The Watkin path, from the quarry to the summit of Mt Snowdon, is thought to be one of the most hard going paths up Snowdon. The path starts off wide and even, but becomes rocky and requires some scrambling up loose scree towards the end. There are easier ways to get up to the summit, such as the train, but don’t be put off as it’s worth the extra bit of effort for getting a true feeling for the Welsh mountain’s history and landscape.
It is the most scenic of the routes and starts off in woodlands before passing waterfalls, ruins of miner’s huts, and the old slate quarry. The first half half of the path is an easy walk, built to accommodate horse drawn carriages. After the quarry, it snakes its way up to the ridge line, before the final ascent to the summit. Some parts of the path are built with pieces of slate, so be sure to wear footwear with proper grip as this can be pretty slippery when wet.
The path was opened in 1892 by then then Prime Minister, William Gladstone. As you walk up the path, you pass the Gladstone Rock, commemorating the opening. The path was created by Sir Edward Watkin to allow walkers to climb to the summit of Snowdon from the existing quarry path. It has since been used as a training ground for soldiers and mountaineers, including those who took part in the WWII D-day landings and for the 1935 Everest expedition (the first successful ascent to the world’s highest peak, with none other than our own Sir Edmund Hillary).
Where is it?
Start/Finish: Pont Bethania Car Park, Nant Gwyant, off the A498 (SH 627 507). Parking is pay and display (loose change required) but there are a few spots along the main road back toward Beddgelert that you could park up on.

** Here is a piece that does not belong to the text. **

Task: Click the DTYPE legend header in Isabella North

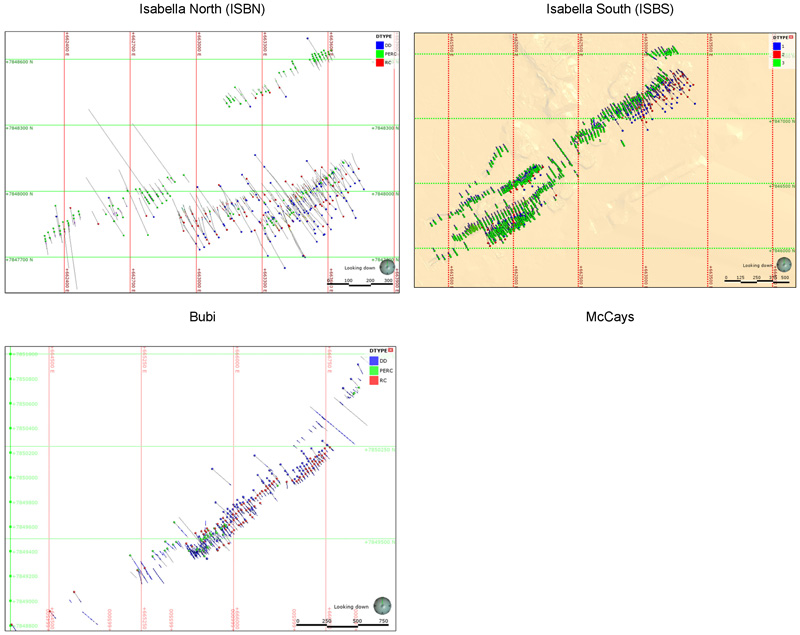Action: tap(381, 34)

5-6 hours (8mi / 13kms) will get you there and back. There is a cafe on the top that is open 8:30am – 4:00pm, but it was crowded, with big queues for the food and bathrooms – so if possible take a packed lunch.
Aside from the cafe at the top, there is a cafe only about 100m back toward Beddgelert Caffi Gwynant, open on weekends (Fri-Sun) 9am-5pm in the winter, and open all days except Tuesday during the summer. Or if that’s closed, a bit further in the opposite direction is the Pen-Y-Gwryd Hotel, famous for being the training base for the 1953 Everest expedition.